Der Portikus zeigt den neuseeländischen Künstler Michael Stevenson und verwandelt sich für die Ausstellung in eine Camera Obscura.

Das Ausstellungshaus auf der Maininsel verwandelt sich für die Ausstellung des neuseeländischen Künstlers Michael Stevenson in eine überdimensionale Camera Obscura. Die im Dachgeschoss des Portikus üblicherweise bei Dunkelheit über den Main strahlende Lichtinstallation von Olafur Eliasson musste für das technisch ambitionierte Ausstellungsprojekt von Michael Stevenson das Feld räumen. Dort befindet sich nun, mit großem Aufwand reproduziert, das Modell eines Leichtflugzeuges.

Die Unendlichkeit des Lichtes

Dabei handelt es sich keineswegs um ein beliebiges Flugzeugmodell: es ist der Nachbau eines Flugzeuges aus dem Besitz des panamaischen Mathematikers, marxistischen Philosophen, Dichters und Dramatikers José de Jésus Martínez, genannt Chuchú. Der Tausendsassa Chuchú war zudem persönlicher Leibwächter und Berater des einstigen panamaischen Staatschefs Omar Torrijos Herrera, dem charismatischen, populären und dem Vorwurf der Korruption ausgesetzten „Maximum Leader of the Panamanian Revolution".

Chuchú, passionierter Pilot mit einer ansehnlichen Sammlung von Leichtflugzeugen, benannte jedes seiner Flugzeuge nach einer Aleph-Zahl. Aleph, der erste Buchstabe des hebräischen Alphabets, dient in der Mengenlehre zur Darstellung der Unendlichkeit und wurde von dem deutschen Mathematiker Georg Cantor eingeführt. „Für die Ausstellung im Portikus hat Michael Stevenson das Gebäude in eine große Camera Obscura verwandelt, in der die unendlichen und flüchtigen Eigenschaften von Licht zur Übermittlung des Abbildes des Flugzeugs genutzt werden", erklärt Laura Preston, Gastkuratorin der Ausstellung „A Life of Crudity, Vulgarity, and Blindness".

Eine Erzählung über das Fliegen

Durch eine einzigartige technische Vorrichtung aus Linsen, Spiegeln und Lichtschächten, in deren Planung Physiker, Ingenieure und Architekten einbezogen werden mussten, wird eine Projektion des Flugzeuges vom Dachstuhl des Hauses in den Ausstellungsraum geleitet. Das aufwändige Flugzeugmodell selbst kann vom Besucher nicht besichtigt werden, er bekommt ausschließlich die Abbildung zu sehen, die ihm durch einen komplexen weiterentwickelten Effekt einer Camera Obscura zugänglich gemacht wird. Bei Dunkelheit kann man außerdem von Ferne das beleuchtete Flugzeugmodell durch die großen Fenster des Dachstuhls betrachten.

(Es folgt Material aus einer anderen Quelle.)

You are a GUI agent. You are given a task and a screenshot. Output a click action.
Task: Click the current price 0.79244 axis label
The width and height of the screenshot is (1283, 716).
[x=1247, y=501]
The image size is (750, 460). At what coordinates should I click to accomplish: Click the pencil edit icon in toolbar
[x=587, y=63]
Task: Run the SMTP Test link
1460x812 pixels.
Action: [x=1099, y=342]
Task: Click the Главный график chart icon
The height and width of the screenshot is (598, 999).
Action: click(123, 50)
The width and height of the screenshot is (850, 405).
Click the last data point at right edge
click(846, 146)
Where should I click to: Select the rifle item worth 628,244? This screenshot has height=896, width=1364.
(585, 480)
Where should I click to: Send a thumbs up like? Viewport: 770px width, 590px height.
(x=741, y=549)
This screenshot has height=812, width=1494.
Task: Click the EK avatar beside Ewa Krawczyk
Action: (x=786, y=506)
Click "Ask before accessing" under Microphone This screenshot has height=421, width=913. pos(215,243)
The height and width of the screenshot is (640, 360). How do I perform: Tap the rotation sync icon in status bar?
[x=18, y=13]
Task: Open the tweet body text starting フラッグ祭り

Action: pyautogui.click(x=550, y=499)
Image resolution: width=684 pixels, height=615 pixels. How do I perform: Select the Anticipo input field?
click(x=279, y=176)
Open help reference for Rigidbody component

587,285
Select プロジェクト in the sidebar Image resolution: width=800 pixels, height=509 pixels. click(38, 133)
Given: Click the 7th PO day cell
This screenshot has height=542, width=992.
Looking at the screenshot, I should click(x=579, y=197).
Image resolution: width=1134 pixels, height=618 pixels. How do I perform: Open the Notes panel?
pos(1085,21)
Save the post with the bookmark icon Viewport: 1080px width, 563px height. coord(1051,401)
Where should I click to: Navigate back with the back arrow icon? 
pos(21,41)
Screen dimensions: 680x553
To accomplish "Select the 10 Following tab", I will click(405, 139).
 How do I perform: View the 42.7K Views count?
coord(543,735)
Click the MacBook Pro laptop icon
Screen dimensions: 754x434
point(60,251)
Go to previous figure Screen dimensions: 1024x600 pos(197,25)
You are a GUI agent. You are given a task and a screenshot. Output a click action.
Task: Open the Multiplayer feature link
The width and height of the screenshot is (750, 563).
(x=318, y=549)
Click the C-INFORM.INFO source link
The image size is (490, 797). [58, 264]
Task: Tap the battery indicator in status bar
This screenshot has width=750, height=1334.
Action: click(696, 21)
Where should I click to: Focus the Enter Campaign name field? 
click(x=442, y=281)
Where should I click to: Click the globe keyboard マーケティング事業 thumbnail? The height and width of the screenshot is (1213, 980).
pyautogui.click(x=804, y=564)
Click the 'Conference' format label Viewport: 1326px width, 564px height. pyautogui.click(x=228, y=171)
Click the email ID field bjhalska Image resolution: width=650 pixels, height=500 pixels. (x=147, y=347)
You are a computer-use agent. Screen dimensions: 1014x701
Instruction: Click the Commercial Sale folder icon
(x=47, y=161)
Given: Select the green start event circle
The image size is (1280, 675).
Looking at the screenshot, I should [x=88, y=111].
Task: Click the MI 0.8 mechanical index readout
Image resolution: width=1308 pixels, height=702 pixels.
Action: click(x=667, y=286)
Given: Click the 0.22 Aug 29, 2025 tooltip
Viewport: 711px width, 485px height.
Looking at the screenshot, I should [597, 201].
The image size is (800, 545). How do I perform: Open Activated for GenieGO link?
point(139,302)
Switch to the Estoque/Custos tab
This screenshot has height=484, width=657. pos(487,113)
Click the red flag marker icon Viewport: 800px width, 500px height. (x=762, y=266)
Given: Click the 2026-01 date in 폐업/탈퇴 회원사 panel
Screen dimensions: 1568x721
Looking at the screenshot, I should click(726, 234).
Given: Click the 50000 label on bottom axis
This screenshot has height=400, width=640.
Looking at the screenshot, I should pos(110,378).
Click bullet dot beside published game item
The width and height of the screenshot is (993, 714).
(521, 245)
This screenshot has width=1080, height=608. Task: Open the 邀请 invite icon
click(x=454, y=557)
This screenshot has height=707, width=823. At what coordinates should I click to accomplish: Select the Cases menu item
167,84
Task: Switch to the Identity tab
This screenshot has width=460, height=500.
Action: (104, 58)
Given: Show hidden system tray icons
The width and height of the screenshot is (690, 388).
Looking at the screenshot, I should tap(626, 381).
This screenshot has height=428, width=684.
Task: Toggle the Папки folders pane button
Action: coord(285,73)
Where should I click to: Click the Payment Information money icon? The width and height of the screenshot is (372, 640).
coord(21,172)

Eingebettet wird die Projektion des Flugzeugs im Ausstellungsraum in eine Erzählung über das Fliegen. Chuchú war unter anderem Autor des Buches „Teoria del vuelo" („Theorie des Fliegens"), das als Reaktion auf seine Gedanken während des Fliegens entstanden ist. Michael Stevenson bereitet den Text und die Abbildungen für die Ausstellungsituation auf und reproduziert das Werk in Buchform. Der im Portikus ausgelegte Nachdruck beinhaltet eine Übersetzung des Werkes und wird auf dem dünnstmöglichen Papier gedruckt, das von einer Druckerpresse verarbeitet werden kann.

Physik und Fiktion

Michael Stevenson hegt eine langjährige Faszination für Inselstaaten, im speziellen für die Region im Golf von Panama, mit der er sich bereits in der künstlerischen Arbeit „Introduccion a la Teoria de la Probabilidad" (2008) auf der Panama Art Biennal auseinandersetze. Dabei boten schon immer die Schriften Chuchús eine wichtige Inspirationsquelle für den Künstler. Stevenson arbeitet mit Erzählungen, die oftmals historischen Ursprungs sind, rekonstruiert daraus Bilder und Objekte und produziert aus dem Stoff Allegorien. Wie sich Physik und Fiktion miteinander vertragen, läßt sich ab Freitag, den 29. September, im Portikus selbst erfahren.